Does this federation have a policy of CAPITALIST settler-colonialism, based on classical-liberal style property rights and genocide of the indigenous people?
If this is all merely in the past of class struggles and national liberation movements, and the federation has fought and abolished such forms of exploitation, yay
To check if its communist, in the more modern form {there is such thing as primitive communism}, however:
Does this federation wrecked out any chance of capitalist and liberal restoration, due to past 'authoritarianism'?
Does this federation work without the use of money, any proprietorship, social class, and the force of government, but instead with collective ownership of major assets and modern cooperative values or 'ideology' being casually accepted as the norm, instead of as an old-fashioned ideology or academic subject?
This is to ensure that Communism is dominant, as to be practically 'Communist', in such a federation
Does surplus value, from labor, go into the needs of the people, even in its 'authoritarian' fetus defensive form, instead of going towards any capitalist profit or landlord's rent, or any past economic mode of production?
Note: Personal property, such as watches and purses, do not count as private property, unless you're using it to make into an asset, like a steam engine, to run a metro-train system, or a collection of buildings, to take rent upon
I would say the Federation is basically a liberal utopia so it's not against being liberal
One needs to be careful with the word "liberal", because it means very different things in different contexts (in large part due to political parties identifying themselves as "liberal"). In the stricter political-philosophical sense, liberalism is very closely tied with capitalism and the "freedom" to own things as private property (market allowing) and do what you want with it.

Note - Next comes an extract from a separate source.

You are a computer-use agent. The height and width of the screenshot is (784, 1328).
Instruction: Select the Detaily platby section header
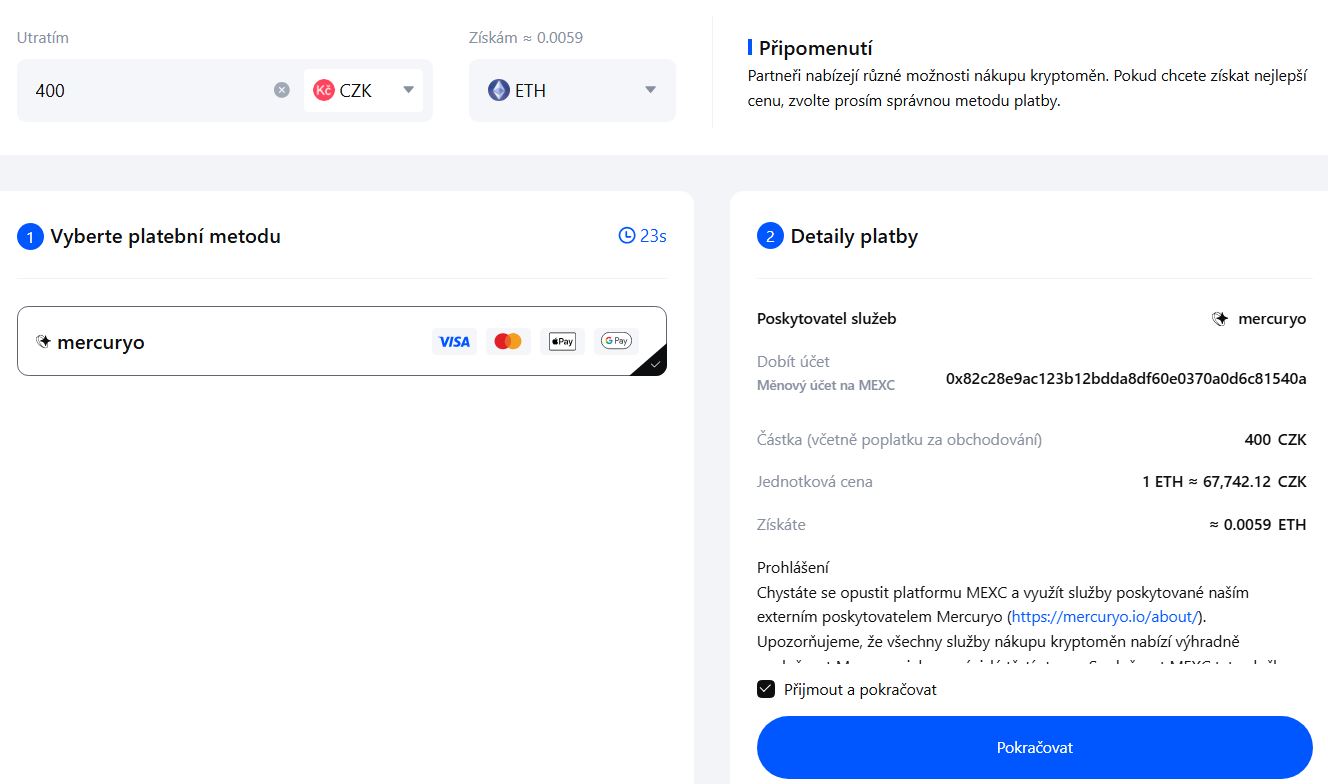tap(854, 236)
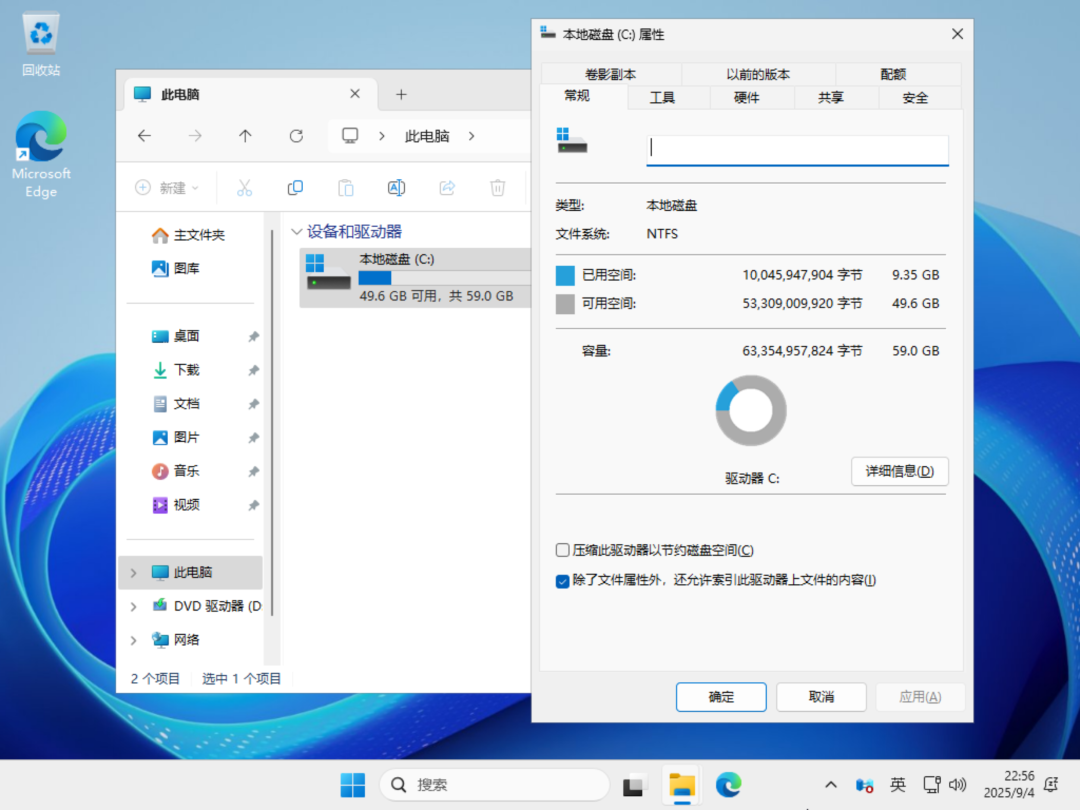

Yeah the Federation has private property and individual rights, so we wouldn't that be liberal?
Does the Federation really have private property? Are there landlords and business tyrants? Or does it just have personal property, things a person owns for their own personal use?
Personal rights also aren't monopolized by liberalism, as much as neoliberal media tells you it is so. Personal rights also existed in classical slave societies, under feudalism, and yes, under every Marxist state (I don't know about the weirdo ""communist"" ones like Peru or Cambodia)
I mean ppl own businesses, land and houses. Is that not private property?
I can't think of any societies that emphasize individual rights that aren't liberal
Consider Joseph Sisko's restaurant, Sisko's Creole Kitchen. Joseph owns the restaurant, but he doesn't sell anything. He provides goods and services, but he doesn't make any money. Sisko's Creole Kitchen is not a business, it is a labor of love that Joseph operates for himself and his community.
Additionally, the Federation is very socially liberal but it is not economically liberal. Economically, liberalism is a pro-capitalism ideology and capitalism has been abolished in the Federation.
Well an interesting question would be, could the government just seize his restaurant in the name of the good of society? If not, then it's private property as we understand it, no? Whether it makes money or not
Joseph Sisko's restaurant is his personal property, not his private property since it is not a money-making venture. Since money, and capitalism, do not exist in the Federation, there is no private property in any form. Furthermore, given Star Trek's egalitarian/utopian vision of the future, no one is going to take Joseph Sisko's restaurant -- the laws of the United Earth government (which has direct jurisdiction over Earth) exist (imo) to protect people's personal property, not take it away.
It is interesting to consider that in the vastness of space that something like a single restaurant might be viewed similarly to a glass of water in the US.
Sure the government could come in and declare eminent domain on my glass of water, but it’s value is so low as to be effectively a nonissue.
In a future where there are tons of planets and tons of replicators, perhaps the idea of personal property has just been extended to include things like a restaurant or a vineyard.
If you use the definition that private property is the private ownership over the means of production, it could be reasoned that something like Sisko’s is not necessarily a means of production but more akin to personal property. If someone on earth wants some creole food they can use any number of replicators to produce and enjoy that. Sisko’s and Picard’s vineyard might be similar to how we would look upon historical preservation. Some people could choose to spend their lives making things the old fashioned way because they enjoy it and people enjoy experiencing it.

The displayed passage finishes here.